少しも動揺していないのがその証拠だろう。
「君はここでのんびり僕を糾弾している時間があると思うの?」
にこりと笑う姿はまさしく悪魔だ。
誰だ、こんな人外を相手に人並みの夢を見たやつは。
できれば後始末をしっかりつけてからあの世へといってほしい。
そもそも、他人を巻き込むな、と言いたい。モヴリスに大人しくしてほしければ、彼に狙いを定めればいいはずなのだ。
刺し違えてでも一対一で片をつけてほしいものである。
だが、敵は随分と時間をかけて仕掛けてきた。決着がつくのにもまだ時間は必要だ。そんな呑気に自分は待てるだろうか。
理性が問いかけてきて、否と即答する。
行動は迅速に、最低限の動きで最大限の攻撃を。
帝国軍人に刻まれた合言葉だ。
「場所はどこだ?」
ジョアンに視線を向ければ、さすがの親友はすぐさま応じる。
「ライデウォール伯爵家の別館、セイデバーグ館だよ。知ってるか、イアン通りとダンタイア通りの南東にあるご立派な門の屋敷だ。ハンダー地区の第7区画にどでかい建物があるだろ」
アナルドは無言で頷いて、ジョアンの横を通り過ぎた。
「中佐殿、私もご一緒してよろしいですかっ」
サイトールが敬礼したまま叫ぶが、アナルドは舌打ちを堪えるだけで精一杯だ。
「一緒に行っておいで。ついでに第3中隊を動かしていいよ、ピッケル中尉だ。制圧してくるといい」
簡単に制圧を命じられるが、今のアナルドならば可能な気がした。
怒りでどうにかなりそうで。
バイレッタは病み上がりだ。
爆発に巻き込まれて軽傷とはいえ、怪我をしていることには変わりはない。
家から出るなと厳命したところで、反発していた妻だ。
きっと出ていくと思えたから、見張りも兼ねて護衛をつけたはずだった。
職場に行くことまでは想定されていた。だが爆発騒ぎを起こして殺しかけた相手を連れ去ることまでは考えもしなかった。敵も一枚岩ではないのかもしれない。それともバイレッタの命などどうでもいいのだろうか。

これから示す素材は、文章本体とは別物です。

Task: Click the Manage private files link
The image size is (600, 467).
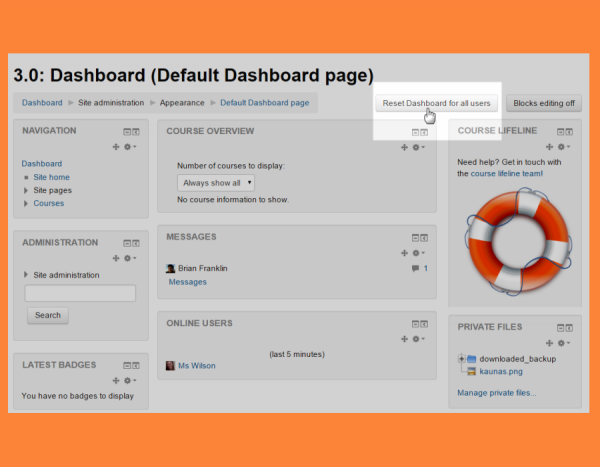Action: [x=496, y=393]
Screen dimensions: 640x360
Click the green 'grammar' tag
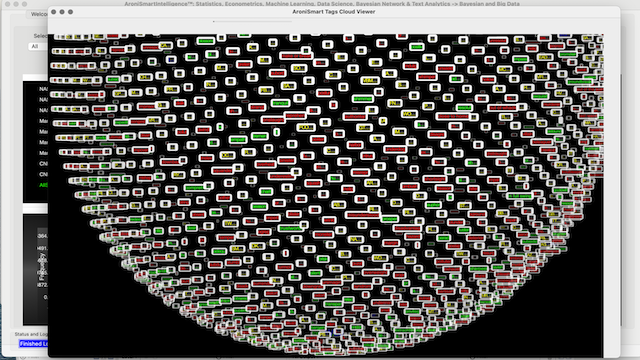(363, 99)
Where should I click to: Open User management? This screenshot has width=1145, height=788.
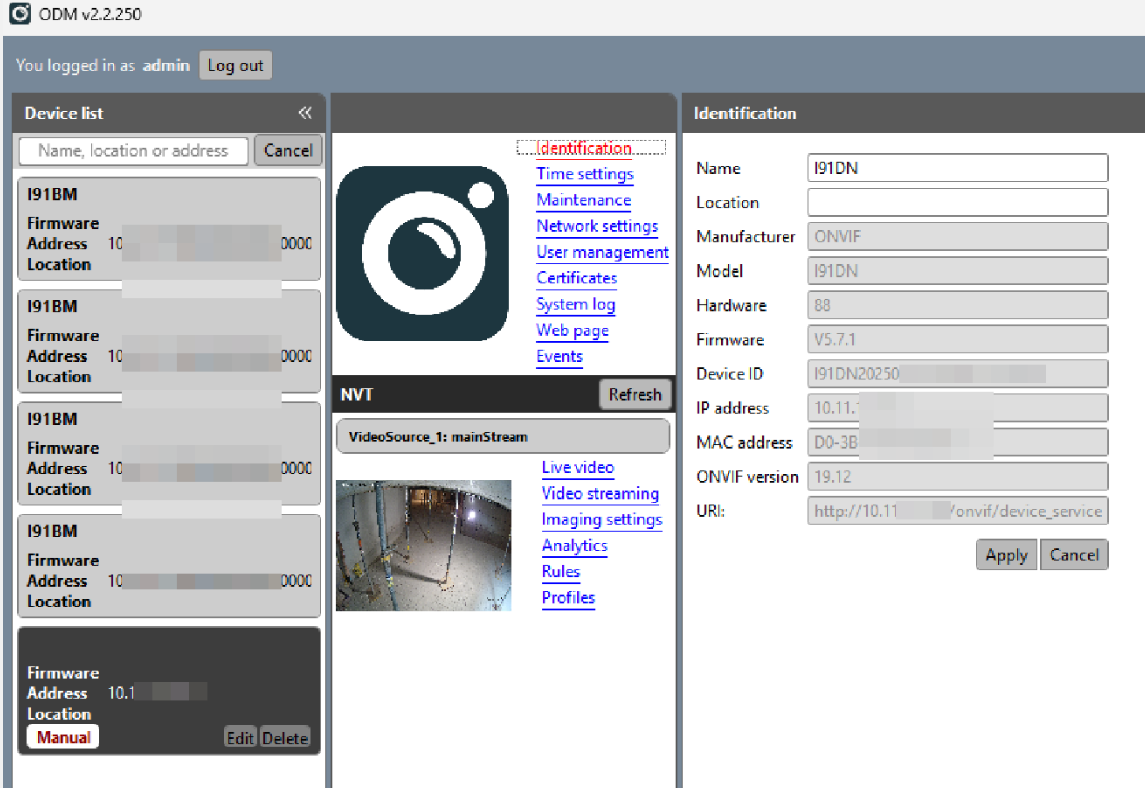602,252
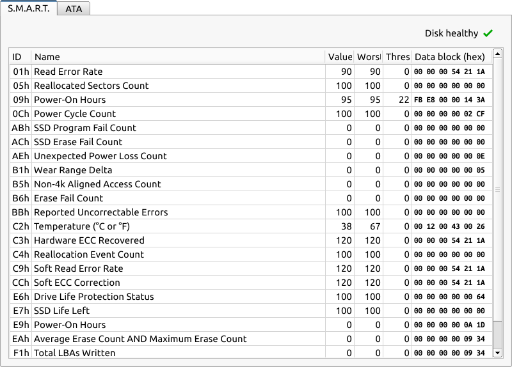The height and width of the screenshot is (367, 512).
Task: Select the Temperature (°C or °F) row
Action: pyautogui.click(x=251, y=226)
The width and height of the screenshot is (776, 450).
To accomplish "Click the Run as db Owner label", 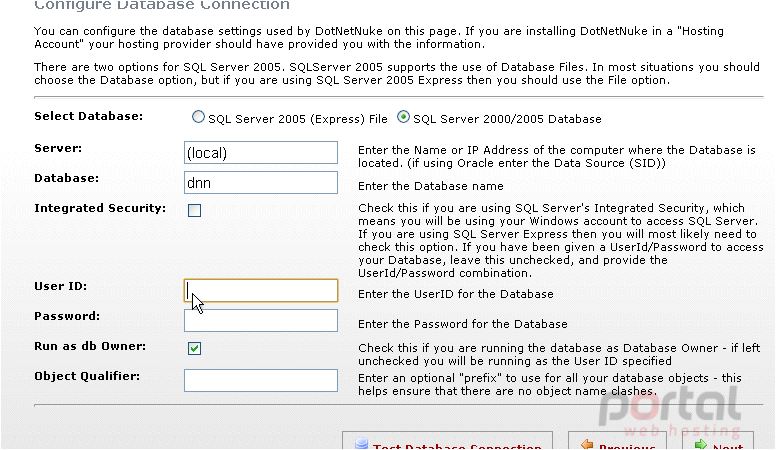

彼女が死んでアナルドの牽制になればよし、生きていれば人質にとるもよしと言ったところだろうか。爆発騒ぎから彼女が生きていると分かった瞬間に、自分との婚姻無効証を提出しているような敵だ。何を考えているのかわからない不気味さがある。
そんな相手に妻の身が委ねられているとは。
適切な護衛がついていれば防げたかもしれないのだ。
まさかの部下に裏切られ、上司命令で権限を取り上げられていたとは。
怒りで気持ち悪くなるような想いは初めてだ。
妻の置かれている状況を想像するだけで、自分がどうにかなりそうだった。
誰かの無事を、何かに願うのも初めての経験だ。
だが縋りたい気持ちになった。
眩暈と耳鳴りがひどくうるさい。
アナルドは歯を食いしばって、廊下を風のように突き進んだ。